**TEXTE À LIRE:**
-- -- --

Un orchestre égaye la foule quand il n'y a pas d'intervenants. A chaque coin de rue, d'autres petits groupes grattent de leur instrument ou fredonnent leur chansonnette, sous l'œil des jeunes qui se poussent du coude, la bière à la main, dans une fraternité qu'ils n'avaient jamais ressentie. «J'avais manifesté en 1990, quand l'Ukraine voulait son indépendance. J'avais manifesté en 2001 contre la corruption. Mais je n'ai jamais rien vu de tel. Tant de gens, tant d'émotions», dit Vladimiz, un ingénieur kiévien de 50 ans. Il ne travaille plus, ou presque plus. «Je manifeste. Ma boîte me laisse faire. Elle est privée et j'appartiens à l'équipe de direction. Nous avons 20 à 30 employés. La plupart d'entre eux sont là aussi, même si on sait que si on ne produit pas, on ne gagnera rien.»

-- -- --

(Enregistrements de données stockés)

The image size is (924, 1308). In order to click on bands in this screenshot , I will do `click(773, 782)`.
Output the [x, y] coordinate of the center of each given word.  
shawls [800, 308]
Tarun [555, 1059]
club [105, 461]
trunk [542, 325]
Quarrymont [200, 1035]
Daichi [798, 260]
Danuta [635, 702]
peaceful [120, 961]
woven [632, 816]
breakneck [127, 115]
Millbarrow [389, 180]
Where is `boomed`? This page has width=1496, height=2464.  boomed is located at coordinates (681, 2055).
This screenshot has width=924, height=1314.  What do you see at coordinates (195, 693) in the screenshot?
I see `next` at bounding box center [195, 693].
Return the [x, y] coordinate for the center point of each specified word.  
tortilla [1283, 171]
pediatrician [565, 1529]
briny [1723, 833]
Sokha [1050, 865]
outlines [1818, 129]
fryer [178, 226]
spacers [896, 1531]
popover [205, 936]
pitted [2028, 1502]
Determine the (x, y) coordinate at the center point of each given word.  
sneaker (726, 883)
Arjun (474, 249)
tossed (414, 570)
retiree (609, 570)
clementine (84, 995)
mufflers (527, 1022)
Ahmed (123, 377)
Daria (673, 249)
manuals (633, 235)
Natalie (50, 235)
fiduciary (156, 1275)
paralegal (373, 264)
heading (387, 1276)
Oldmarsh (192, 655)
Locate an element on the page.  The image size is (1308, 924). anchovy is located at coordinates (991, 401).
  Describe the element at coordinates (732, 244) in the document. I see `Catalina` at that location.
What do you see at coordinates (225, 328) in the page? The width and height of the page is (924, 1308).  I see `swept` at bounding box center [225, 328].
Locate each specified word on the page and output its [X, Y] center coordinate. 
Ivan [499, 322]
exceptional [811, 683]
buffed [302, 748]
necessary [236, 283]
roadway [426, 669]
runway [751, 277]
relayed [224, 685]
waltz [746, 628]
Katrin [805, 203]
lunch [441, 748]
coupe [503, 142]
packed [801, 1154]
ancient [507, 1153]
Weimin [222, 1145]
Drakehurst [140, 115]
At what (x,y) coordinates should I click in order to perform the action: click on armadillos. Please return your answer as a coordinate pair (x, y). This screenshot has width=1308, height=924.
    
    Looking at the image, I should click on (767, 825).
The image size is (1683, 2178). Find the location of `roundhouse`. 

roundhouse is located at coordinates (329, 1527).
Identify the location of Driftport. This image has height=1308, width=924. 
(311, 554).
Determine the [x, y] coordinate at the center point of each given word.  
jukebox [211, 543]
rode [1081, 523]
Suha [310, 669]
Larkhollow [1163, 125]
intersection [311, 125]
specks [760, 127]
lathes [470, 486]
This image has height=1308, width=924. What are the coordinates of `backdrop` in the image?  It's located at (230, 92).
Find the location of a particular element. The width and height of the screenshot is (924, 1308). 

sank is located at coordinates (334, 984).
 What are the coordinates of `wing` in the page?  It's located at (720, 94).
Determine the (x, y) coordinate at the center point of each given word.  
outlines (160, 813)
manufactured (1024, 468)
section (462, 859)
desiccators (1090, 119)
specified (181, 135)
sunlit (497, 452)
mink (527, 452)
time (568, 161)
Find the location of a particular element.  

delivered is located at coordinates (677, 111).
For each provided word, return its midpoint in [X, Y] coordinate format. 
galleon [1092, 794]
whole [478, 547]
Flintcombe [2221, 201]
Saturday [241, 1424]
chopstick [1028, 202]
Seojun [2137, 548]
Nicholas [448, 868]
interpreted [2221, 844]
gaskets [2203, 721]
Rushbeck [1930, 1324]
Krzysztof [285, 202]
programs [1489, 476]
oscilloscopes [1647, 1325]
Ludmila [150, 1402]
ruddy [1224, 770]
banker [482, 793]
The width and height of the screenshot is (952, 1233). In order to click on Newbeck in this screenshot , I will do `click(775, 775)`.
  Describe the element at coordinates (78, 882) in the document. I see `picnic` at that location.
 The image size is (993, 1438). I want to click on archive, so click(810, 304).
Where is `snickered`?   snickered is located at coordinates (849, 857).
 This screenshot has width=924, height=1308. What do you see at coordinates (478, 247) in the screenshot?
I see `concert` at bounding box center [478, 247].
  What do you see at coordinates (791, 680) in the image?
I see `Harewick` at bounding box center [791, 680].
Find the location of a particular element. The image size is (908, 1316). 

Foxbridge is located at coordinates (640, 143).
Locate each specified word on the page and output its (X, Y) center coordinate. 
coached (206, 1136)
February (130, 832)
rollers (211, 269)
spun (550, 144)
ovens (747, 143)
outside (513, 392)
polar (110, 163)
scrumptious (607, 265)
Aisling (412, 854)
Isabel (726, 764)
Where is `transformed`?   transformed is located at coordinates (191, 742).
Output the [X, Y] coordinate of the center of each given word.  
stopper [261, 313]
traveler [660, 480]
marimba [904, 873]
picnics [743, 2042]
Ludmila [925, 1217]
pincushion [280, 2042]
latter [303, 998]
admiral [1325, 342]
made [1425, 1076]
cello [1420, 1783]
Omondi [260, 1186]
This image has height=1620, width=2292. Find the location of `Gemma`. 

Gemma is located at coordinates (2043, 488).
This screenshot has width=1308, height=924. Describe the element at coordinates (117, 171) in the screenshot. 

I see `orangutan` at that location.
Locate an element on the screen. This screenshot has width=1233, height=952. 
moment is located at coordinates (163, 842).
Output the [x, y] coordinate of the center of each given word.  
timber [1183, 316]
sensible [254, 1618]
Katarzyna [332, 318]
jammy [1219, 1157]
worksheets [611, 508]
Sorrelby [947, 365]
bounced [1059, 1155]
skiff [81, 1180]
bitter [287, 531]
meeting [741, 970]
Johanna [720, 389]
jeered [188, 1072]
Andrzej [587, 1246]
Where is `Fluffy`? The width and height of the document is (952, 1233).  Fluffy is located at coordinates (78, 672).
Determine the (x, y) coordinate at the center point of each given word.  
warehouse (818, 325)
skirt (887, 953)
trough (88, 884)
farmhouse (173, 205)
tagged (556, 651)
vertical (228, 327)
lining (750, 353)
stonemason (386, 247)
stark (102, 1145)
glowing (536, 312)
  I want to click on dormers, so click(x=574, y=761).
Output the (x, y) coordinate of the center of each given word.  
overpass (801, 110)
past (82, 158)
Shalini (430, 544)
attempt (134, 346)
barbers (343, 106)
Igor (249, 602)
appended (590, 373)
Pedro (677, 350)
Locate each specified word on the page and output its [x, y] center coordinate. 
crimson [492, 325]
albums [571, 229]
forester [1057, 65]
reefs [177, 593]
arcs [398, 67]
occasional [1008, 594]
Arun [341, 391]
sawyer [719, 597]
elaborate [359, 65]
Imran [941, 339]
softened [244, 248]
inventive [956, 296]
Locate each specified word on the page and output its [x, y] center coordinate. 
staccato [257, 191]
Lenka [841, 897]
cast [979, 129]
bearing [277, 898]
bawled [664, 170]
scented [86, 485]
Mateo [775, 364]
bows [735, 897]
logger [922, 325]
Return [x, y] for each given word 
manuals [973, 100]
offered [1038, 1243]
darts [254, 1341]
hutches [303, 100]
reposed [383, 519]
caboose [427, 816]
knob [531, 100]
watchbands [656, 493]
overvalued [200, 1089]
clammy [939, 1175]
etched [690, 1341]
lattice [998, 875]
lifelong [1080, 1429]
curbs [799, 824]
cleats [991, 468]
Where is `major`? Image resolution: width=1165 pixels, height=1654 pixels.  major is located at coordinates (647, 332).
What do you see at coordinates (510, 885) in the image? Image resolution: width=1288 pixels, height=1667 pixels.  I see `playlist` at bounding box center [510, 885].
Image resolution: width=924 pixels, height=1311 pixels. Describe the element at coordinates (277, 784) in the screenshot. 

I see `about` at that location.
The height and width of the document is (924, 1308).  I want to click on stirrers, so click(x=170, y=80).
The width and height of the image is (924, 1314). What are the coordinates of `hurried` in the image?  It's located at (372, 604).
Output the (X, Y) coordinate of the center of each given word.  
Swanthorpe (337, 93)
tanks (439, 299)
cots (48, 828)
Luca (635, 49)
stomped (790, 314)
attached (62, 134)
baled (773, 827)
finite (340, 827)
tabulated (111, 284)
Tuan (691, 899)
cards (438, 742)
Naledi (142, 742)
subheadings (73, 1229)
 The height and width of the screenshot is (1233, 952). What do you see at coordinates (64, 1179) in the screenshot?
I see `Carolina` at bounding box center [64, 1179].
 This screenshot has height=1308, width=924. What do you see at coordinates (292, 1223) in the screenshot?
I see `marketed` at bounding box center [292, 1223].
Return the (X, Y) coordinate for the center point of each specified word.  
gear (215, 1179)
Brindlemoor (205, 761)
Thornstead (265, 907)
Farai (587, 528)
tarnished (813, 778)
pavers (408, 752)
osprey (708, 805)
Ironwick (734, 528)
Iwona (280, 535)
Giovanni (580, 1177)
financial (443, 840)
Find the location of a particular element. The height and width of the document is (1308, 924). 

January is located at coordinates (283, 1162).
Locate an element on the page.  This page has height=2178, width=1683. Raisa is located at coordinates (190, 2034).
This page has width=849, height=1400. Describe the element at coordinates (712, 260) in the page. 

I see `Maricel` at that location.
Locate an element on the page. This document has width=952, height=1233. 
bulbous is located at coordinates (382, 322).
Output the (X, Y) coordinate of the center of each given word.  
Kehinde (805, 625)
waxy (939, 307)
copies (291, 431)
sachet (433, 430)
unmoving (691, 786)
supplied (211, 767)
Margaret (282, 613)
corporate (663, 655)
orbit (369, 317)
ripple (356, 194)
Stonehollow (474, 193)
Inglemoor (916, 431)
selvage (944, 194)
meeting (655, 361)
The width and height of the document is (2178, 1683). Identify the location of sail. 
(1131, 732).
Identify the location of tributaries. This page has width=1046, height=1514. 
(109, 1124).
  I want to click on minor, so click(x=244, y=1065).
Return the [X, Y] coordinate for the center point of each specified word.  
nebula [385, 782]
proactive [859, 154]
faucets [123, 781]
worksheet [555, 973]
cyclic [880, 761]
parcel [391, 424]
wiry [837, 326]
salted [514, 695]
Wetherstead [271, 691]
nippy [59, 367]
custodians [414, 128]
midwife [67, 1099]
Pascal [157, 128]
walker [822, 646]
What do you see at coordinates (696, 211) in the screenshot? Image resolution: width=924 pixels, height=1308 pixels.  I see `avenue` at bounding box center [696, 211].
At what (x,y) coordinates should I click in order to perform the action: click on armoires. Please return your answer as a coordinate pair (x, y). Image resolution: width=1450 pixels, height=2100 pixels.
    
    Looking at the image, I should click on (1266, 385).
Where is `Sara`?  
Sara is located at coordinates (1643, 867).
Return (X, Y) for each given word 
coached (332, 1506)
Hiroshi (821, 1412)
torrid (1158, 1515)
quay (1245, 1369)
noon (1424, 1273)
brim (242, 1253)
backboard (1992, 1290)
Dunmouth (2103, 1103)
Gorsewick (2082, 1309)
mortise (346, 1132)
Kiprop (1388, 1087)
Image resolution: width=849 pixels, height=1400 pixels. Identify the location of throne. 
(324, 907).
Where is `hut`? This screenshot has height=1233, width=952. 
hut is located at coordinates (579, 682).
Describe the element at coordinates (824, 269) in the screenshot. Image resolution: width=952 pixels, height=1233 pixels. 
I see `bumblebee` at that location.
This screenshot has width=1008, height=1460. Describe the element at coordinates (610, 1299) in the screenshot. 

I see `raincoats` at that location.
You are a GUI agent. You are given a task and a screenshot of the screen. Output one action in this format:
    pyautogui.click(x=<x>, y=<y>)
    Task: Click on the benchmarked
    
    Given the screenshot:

-- -- --

**CONSIGNES:**
1. Recopiez tel quel le passage des enregistrements qui va de la ligne contenant « specified (181, 135) » jusqu'à celle contenant « center [791, 680]. », ces deux lignes comprises.
2. Poursuivez le texte sur la manifestation à Kiev à partir de sa dernière phrase.
Le texte et les enregistrements n'ont aucun rapport entre eux.

**RÉPONSES:**
1.
specified (181, 135)
sunlit (497, 452)
mink (527, 452)
time (568, 161)
Find the location of a particular element.  

delivered is located at coordinates (677, 111).
For each provided word, return its midpoint in [X, Y] coordinate format. 
galleon [1092, 794]
whole [478, 547]
Flintcombe [2221, 201]
Saturday [241, 1424]
chopstick [1028, 202]
Seojun [2137, 548]
Nicholas [448, 868]
interpreted [2221, 844]
gaskets [2203, 721]
Rushbeck [1930, 1324]
Krzysztof [285, 202]
programs [1489, 476]
oscilloscopes [1647, 1325]
Ludmila [150, 1402]
ruddy [1224, 770]
banker [482, 793]
The width and height of the screenshot is (952, 1233). In order to click on Newbeck in this screenshot , I will do `click(775, 775)`.
  Describe the element at coordinates (78, 882) in the document. I see `picnic` at that location.
 The image size is (993, 1438). I want to click on archive, so click(810, 304).
Where is `snickered`?   snickered is located at coordinates (849, 857).
 This screenshot has width=924, height=1308. What do you see at coordinates (478, 247) in the screenshot?
I see `concert` at bounding box center [478, 247].
  What do you see at coordinates (791, 680) in the image?
I see `Harewick` at bounding box center [791, 680].

2.
Moins insouciante, Svetlana Sedlo se rend sur la place après son travail. Cette femme médecin de 40 ans sera rejointe par son mari et son fils, et ils resteront aussi tard que le froid le leur permettra. «De toute façon, nous reviendrons demain, et plus longtemps pendant le week-end, dit-elle. Tant qu'il faudra.» Ce ne devrait pas être si long, pense-t-elle. «Le monde entier va bien se rendre compte qu'il s'agit d'une fraude. Et il nous donnera raison. Le pouvoir veut faire croire que le pays va se diviser. Je sais qu'il n'en est rien. Chaque été, je vais en Crimée, et les gens sont comme nous, fatigués de tout ça.»
Svetlana ne sait pas que la commission électorale vient de proclamer le candidat du pouvoir et de la Russie, Viktor Ianoukovitch, vainqueur de la présidentielle. La conférence de presse, a été pourtant retransmise en direct par Kanal 5, la chaîne qui soutient l'opposition. On y a vu le président de la commission électorale tenir en haleine le public médusé en égrenant les chiffres obtenus de région en région par les deux candidats avant de finalement lâcher le verdict. «Si c'est vrai, ce serait une tragédie pour moi et pour ma famille», dit Lida Tchetcherinski, journaliste de province devenue, pour le temps de l'élection, assistante d'un député et observatrice du vote.
«La fin de tous nos espoirs.»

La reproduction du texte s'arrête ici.